For analysis, urine samples were thawed on ice and repeat freeze–thaw cycles were avoided as previously reported [39, 42, 43, 52]. Monospecific ELISAs were used to quantify levels of vitronectin (Human Vitronectin, Catalog #: ELH-VTN-1, RayBiotech, Peachtree Corners, GA), tetranectin (Human CLEC3B/Tetranectin, Catalog #: LS-F2916-1, LifeSpan BioScience Inc., Lynwood, WA), zinc-alpha-2-glycoprotein (Human ZAG, Catalog #: EIA-ZAG-2, RayBiotech), Calgranulin A/S100 A8) (human Calgranulin A, Catalog #: DS8900, R&D Systems, Inc., Minneapolis, MN) and Calbindin D (Quantikine Human Calbindin D ELISA, Catalog #: DCALD0, R&D Systems, Inc.) as previously reported [41, 44, 52]. Specimens were analyzed in duplicate and CV values < 20% were used to reduce variation. Standards, urine specimens and reagents were prepared according to the manufacturer's instructions.

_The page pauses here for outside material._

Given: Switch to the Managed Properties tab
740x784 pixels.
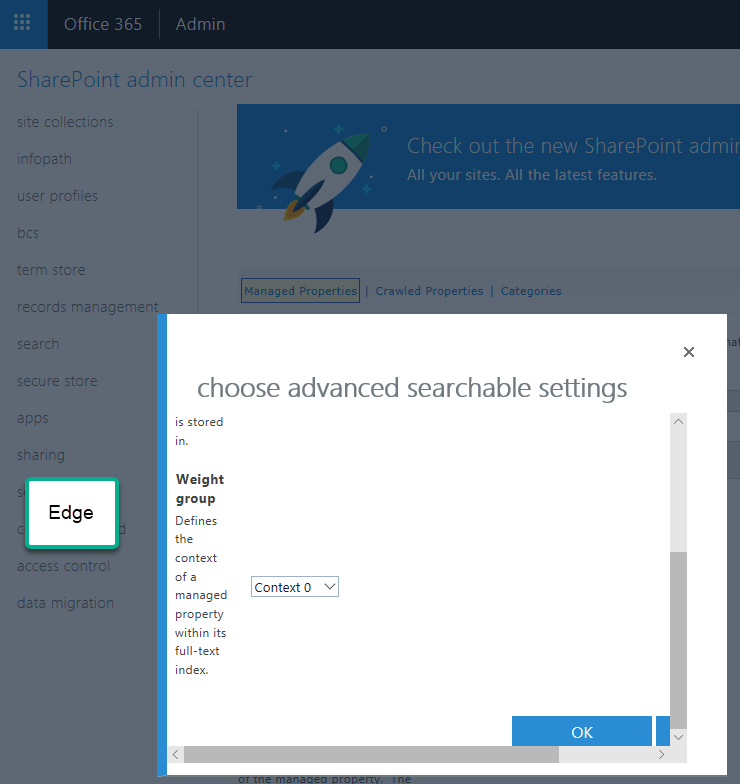Looking at the screenshot, I should tap(300, 290).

Data analysis and bioinformatics

LC MS data were collected in the data independent MS/MS mode proposed by Silva et al [54]. and Geromanos et al [55].. This data collection method uses an alternate scanning between low energy (intact peptide precursor MS data) and elevated energy (fragmented peptides MS/MS data). The assignment of fragments to precursor data is achieved via time alignment of precursor and fragment data in the LC chromatogram domain. In order to eliminate run to run peptide/protein identification variability usually observed for tandem mass spectrometry (MS/MS), alternative low and elevated energy scanning modes were used for parallel monitoring of precursors and their fragment ions. The precursors and their corresponding high-energy ions were linked via a prototype in-house programmed software (Waters Corporation) using accurate mass and retention time parameters. The LC MS experiments were conducted in triplicate analyses. The false positive identification rate was 0% when considering only the proteins identified in 2 out of 3 LC MS experiments [53]. Proteomics data including peptide precursor and fragmentation data are provided in Supplemental Table S4. Peptides were searched against the Swiss Prot Human Database with a subset of 735 human proteins (Supplemental Table S5). The false positive identification rate was assessed by inserting an equal number of random protein sequences (735) into the database of 735 urine proteins.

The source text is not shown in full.